Beefy Boxes and Bandwidth Generously Provided by pair Networks
good chemistry is complicated,
and a little bit messy -LW
 
PerlMonks  

Re: XML::LibXML::Reader giving wrong matched element

by ww (Archbishop)
on Nov 24, 2011 at 14:59 UTC ( [id://939907]=note: print w/replies, xml ) Need Help??


in reply to XML::LibXML::Reader giving wrong matched element

You're going to have to help us (well, /me, anyway) to understand what your mean by "@matchedNodes give me two elements" -- and that's another way for me to say, "please tell us your output (and error messages, if any)."

And then too, though I don't know for sure, I think your XML is NOT valid.

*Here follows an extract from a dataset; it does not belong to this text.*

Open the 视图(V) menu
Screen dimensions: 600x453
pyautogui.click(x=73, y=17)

Don't you need </state> and </city> tags for each state and city entry?

Rephrased: for clarity, the paraphrase of the quote in the first para.

Replies are listed 'Best First'.
Re^2: XML::LibXML::Reader giving wrong matched element
by cavac (Parson) on Nov 24, 2011 at 23:41 UTC

    Don't you need </state> and </city> tags for each state and city entry?

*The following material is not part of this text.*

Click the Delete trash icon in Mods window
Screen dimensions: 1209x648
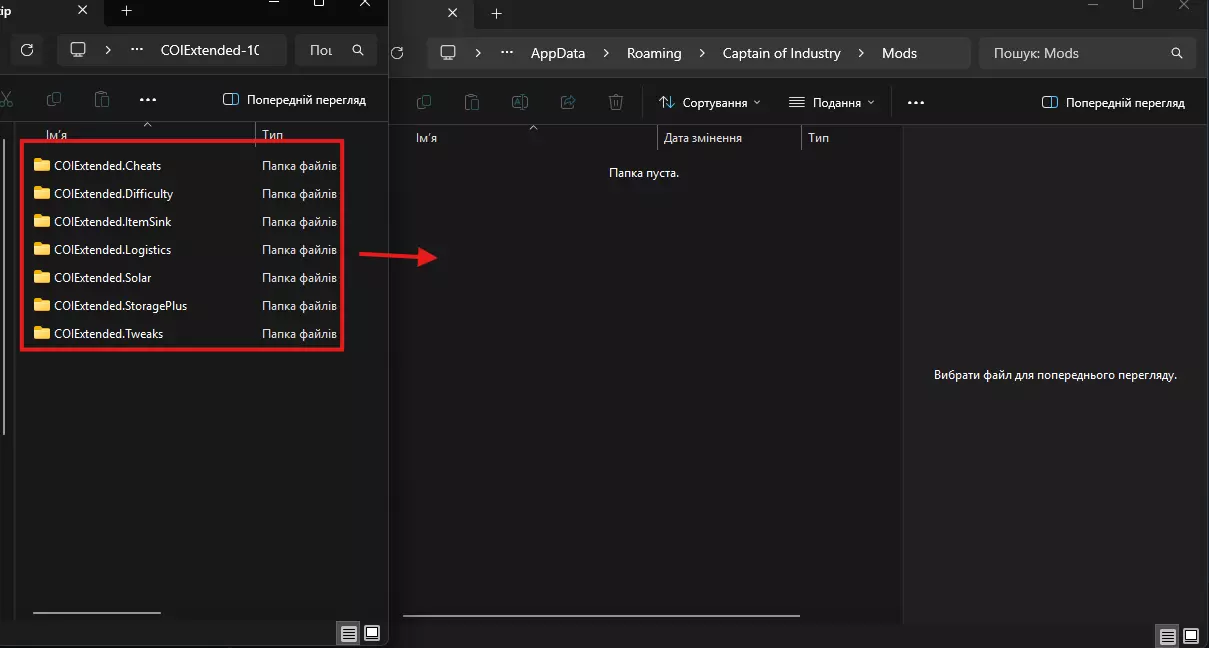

    Actually, no you don't. These are self-closing tags (can't remember the technical term). You use them for tags hold no other tags or values. I'm not sure how to translate that to english. Let's try an example.

    Let's use some HTML tags for this XML example for simplicity. The classic open/close tag would be a link:

    <a href="/hello">Inner value</a>
    And then there is the classic image tag.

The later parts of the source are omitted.